February 8, 2026 (3mo ago)

How I Taught My OpenClaw Agent to Never Repeat a Mistake

OpenClaw gives your AI agent a workspace with memory files. I took that foundation and built a continual learning system on top — an auto-capture error log, local search with QMD, and heartbeat-driven memory maintenance. Here's how it compounds.

9 min readBy Adhish Thite
How I Taught My OpenClaw Agent to Never Repeat a Mistake

How I Taught My OpenClaw Agent to Never Repeat a Mistake

If you're running OpenClaw, you already have the bones of an agent memory system. SOUL.md defines who your agent is. MEMORY.md stores long-term context. memory/YYYY-MM-DD.md captures daily notes. The memory_search tool lets your agent semantically search its own files.

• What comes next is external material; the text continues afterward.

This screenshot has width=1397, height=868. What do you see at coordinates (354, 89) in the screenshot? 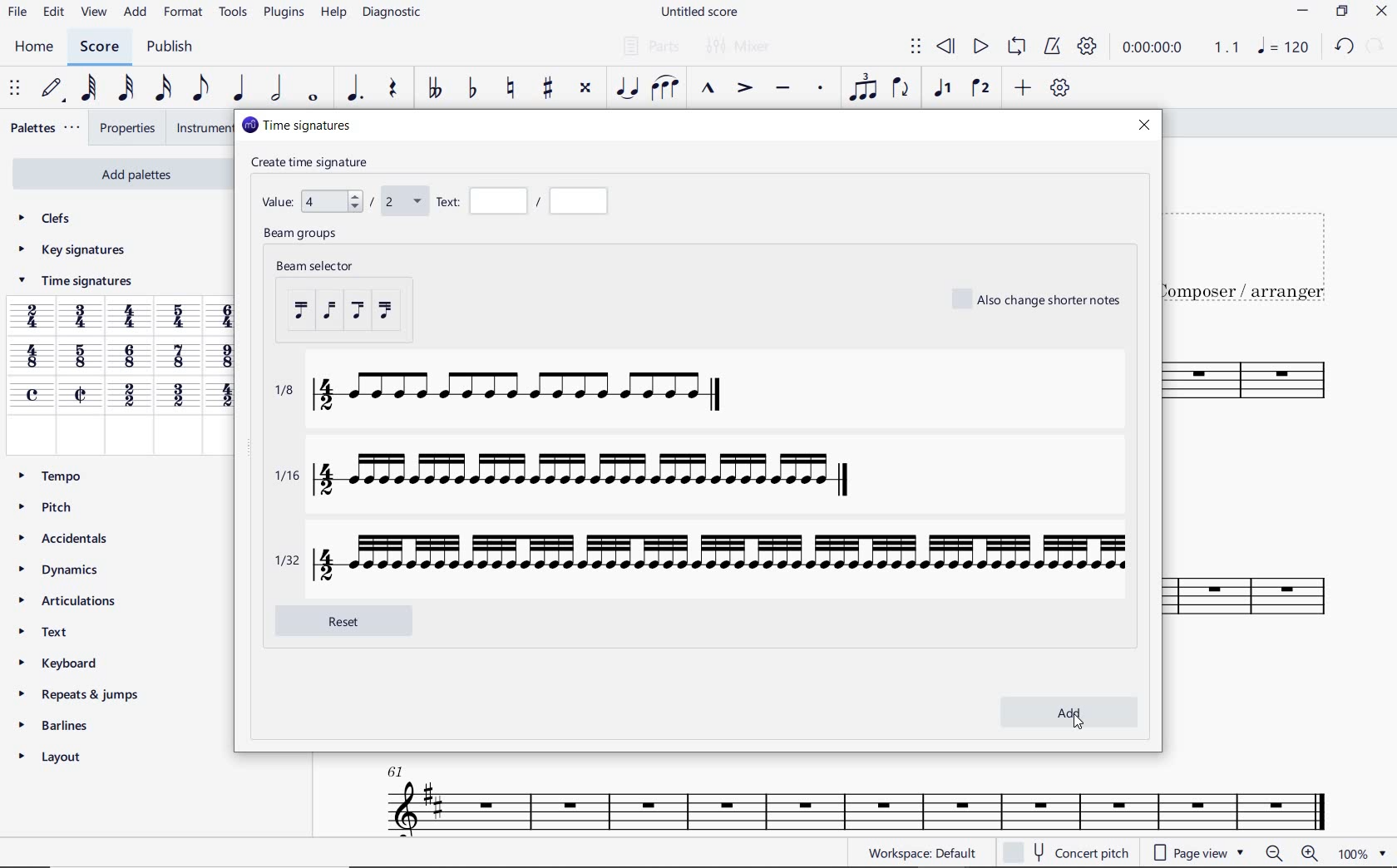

That's a solid foundation. But after running my agent for a week straight — across dozens of sessions, multiple projects, and hundreds of tool calls — I found three gaps:

  1. Failures weren't being captured systematically. The agent would hit a bug, I'd correct it, and by next session… same mistake.
  2. Search was limited to workspace files. I have project docs, skill references, and multi-agent workspaces that the built-in memory search couldn't reach.
  3. Memory maintenance was manual. Daily logs piled up, but nobody was distilling them into lasting knowledge.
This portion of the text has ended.